Aquilegia saximontana, the alpine dwarf columbine, dwarf blue columbine, or alpine columbine, is a perennial plant that comes from the buttercup family. This plant species is native to just the US state of Colorado.

==Description==
A. saximontana can be found in sub-alpine and alpine areas at elevations of 3300–4000 m in the Rocky Mountains. This species of columbine blooms in July and August. The blooms are lavender and white, and the entire plant reaches 5–25 cm in height.
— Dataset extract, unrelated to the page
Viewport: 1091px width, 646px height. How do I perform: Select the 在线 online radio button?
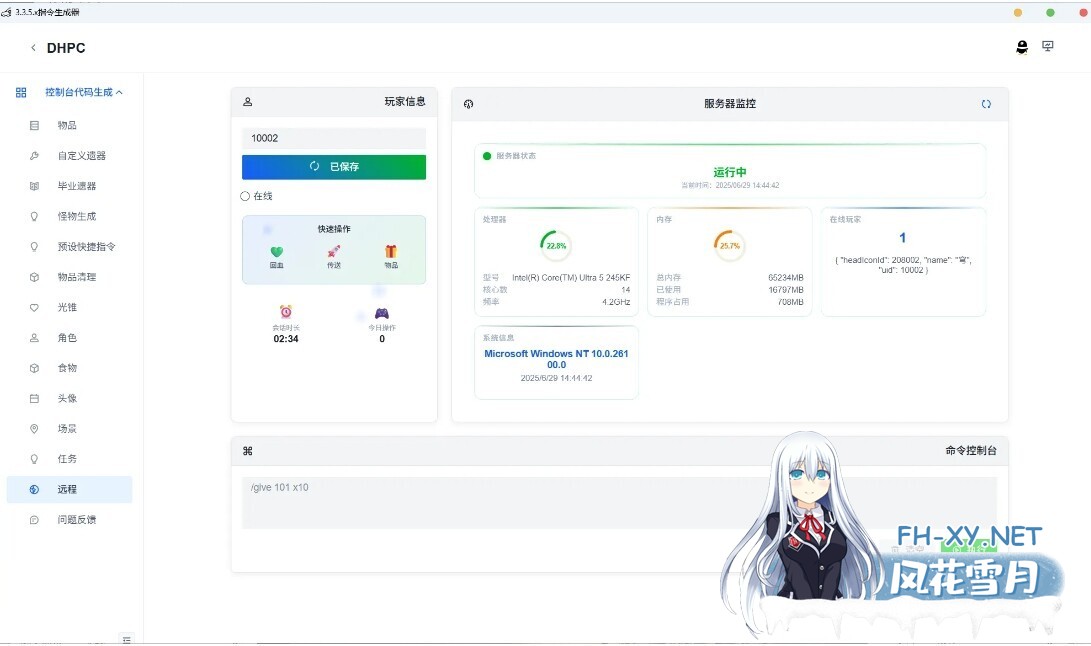click(x=244, y=196)
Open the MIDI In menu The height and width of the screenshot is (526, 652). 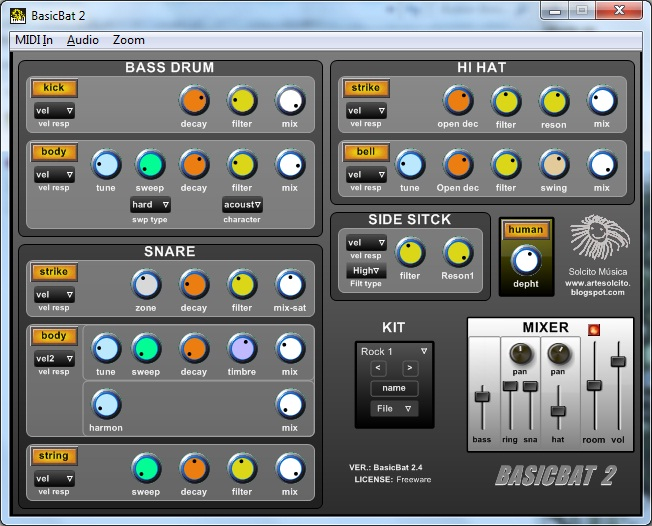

A. saximontana should not be confused with Aquilegia coerulea var. coerulea, which overlaps in range and may also have blue and white flowers. They can be identified by comparing the length of the "spur"-shaped backs of the flowers; A. saximontana has hooked spurs 3–9 mm long, while A. coerulea has straight spurs 34–48 mm in length.

==Taxonomy==
Aquilegia saximontana was scientifically described and named by Per Axel Rydberg in 1895. It is classified in the genus Aquilegia within the family Ranunculaceae. It has one heterotypic synonym, Aquilegia brevistyla var. leicocarpa, created by Paul Johannes Brühl in 1893.

===Names===
The botanical name saximontana means 'Rocky Mountains'. Aquilegia saximontana is known by the common names Rocky Mountain columbine or Rocky Mountain blue columbine, however the Colorado columbine (Aquilegia coerulea) which also grows in Colorado is very frequently called Rocky Mountain columbine. The species is also known as dwarf blue columbine, but shares this name with rock columbine (Aquilegia scopulorum). It is also known as alpine blue columbine and simply dwarf columbine.

==Range and habitat==
Alpine blue columbine is endemic to the Rocky Mountains in the north central part of the state. It has been recorded in eight counties, Larimer, Boulder, Gilpin, Jefferson, Clear Creek, Summit, Park, and El Paso. It is found above 3300 m in elevation to as high as 4000 m.